Microsoft provides complete Private Branch Exchange (PBX) capabilities for your organization through Microsoft Teams Phone. However, to enable users to make calls outside your organization, you need to connect Teams Phone to the Public Switched Telephone Network (PSTN).

…considering that is one version of what users read and understand when they look in to this kind of thing, here’s to hoping we all get along :beers: and agree with OP on the PBX part :cowboy_hat_face: without peppering too much PAX (or UC!) talk in to the mix.

Back to OP…

Excellent scale for doing this by hand! Welcome!

Yes, but all the really fun stuff is in the “dialplan” – the extensions.conf and/or extensions.ael configuration files.
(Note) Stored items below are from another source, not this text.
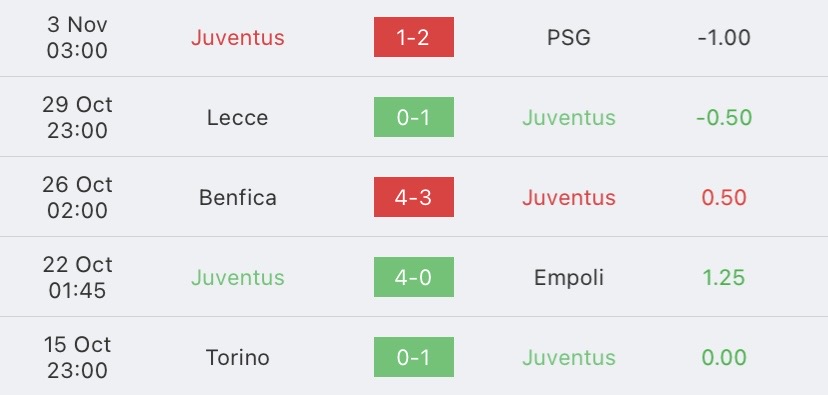Click the 3 Nov 03:00 match date

point(77,37)
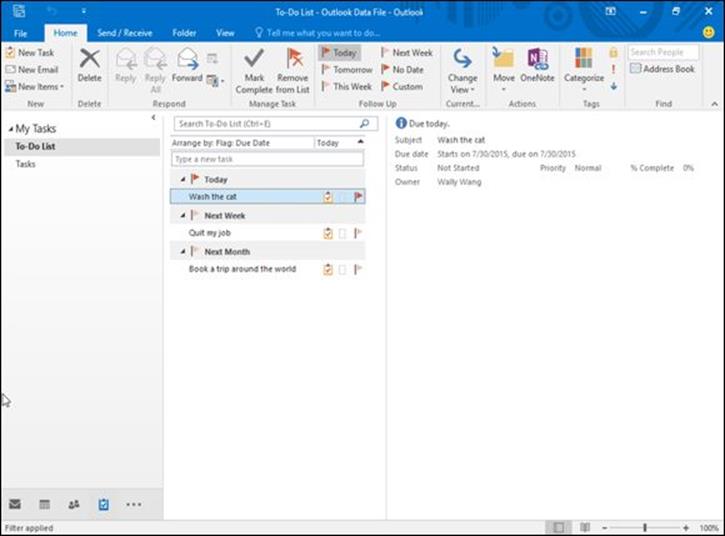The image size is (725, 536).
Task: Open the OneNote action icon
Action: pos(537,59)
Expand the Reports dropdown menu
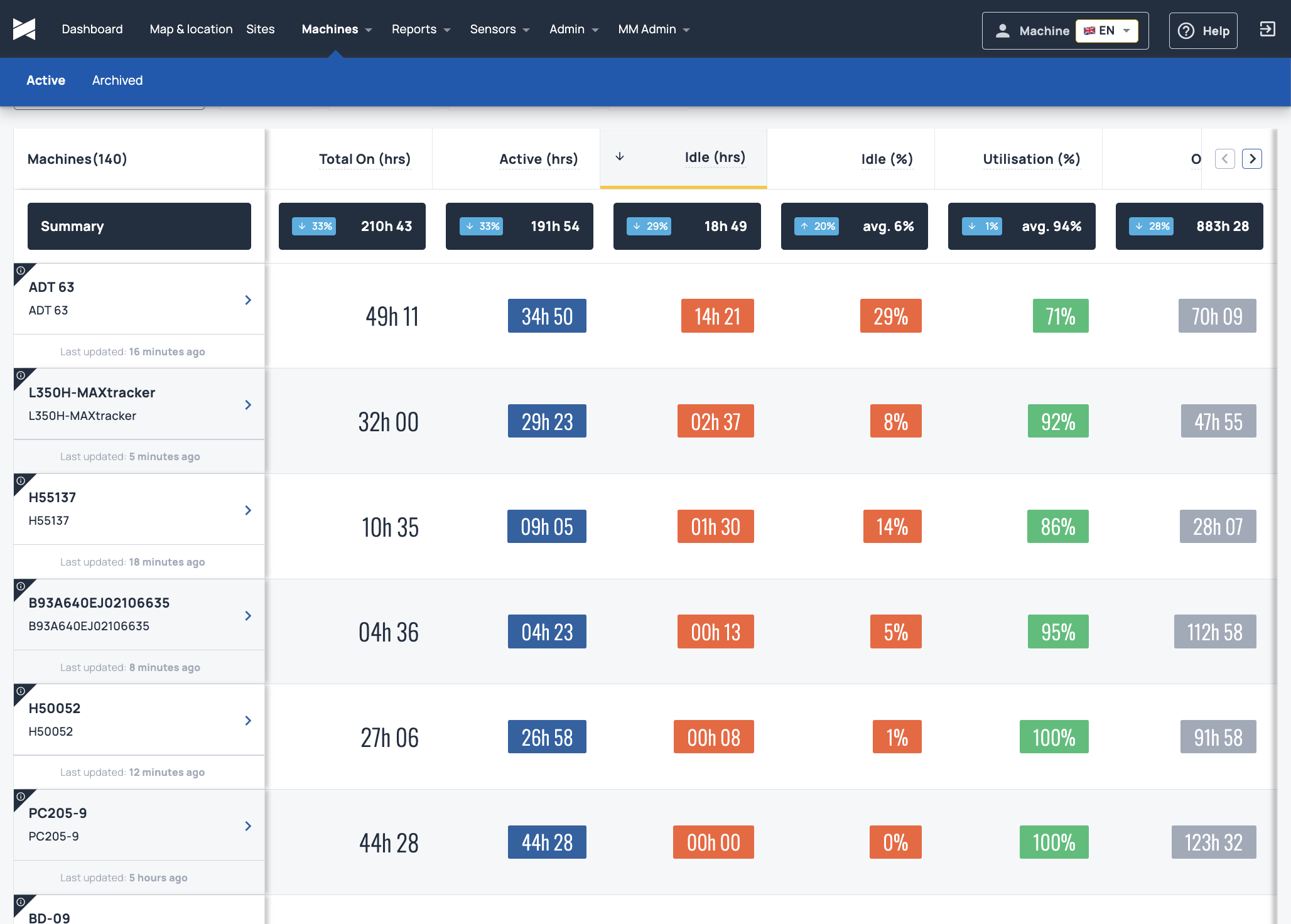Image resolution: width=1291 pixels, height=924 pixels. [x=421, y=29]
For the non-dialplan portions, there are some tools in Asterisk which can help, including res_phoneprov module for templating out per-phone configurations – so, phone boots up, asks Asterisk for configuration file based on MAC address via HTTP, and appropriate bits of PJSIP configuration for that phone are substituted into the phone’s (usually XML) config file.

There’s also abstraction options available in several files… a lot of the PJSIP configuration boilerplate can go into common profiles that you inherit in each extension, for example:

In pjsip_wizard.conf:

[csuite](!)
type=wizard
endpoint/context=international
endpoint/allow=!all,g722,ulaw

[staff](!)
type=wizard
endpoint/context=national
endpoint/allow=!all,ulaw

#include phones.d/*.conf

Then in subdirectory /etc/asterisk/phones.d/, edit files like:

ceo.conf

[ceo](csuite)
inbound_auth/username = ...
inbound_auth/password = ...
phoneprov/MAC = ...

cfo.conf, cto.conf, etc…

Then something similar for staff…


[alice](staff)
...

…then the bulk of your MACD takes place in those files, which you can version control with eg. git (this part is much harder with the GUI tools.)

Best advice: start slow, talk to your power users, get a couple of phones on your test bench, and keep your testing PBX for testing even after production is first achieved.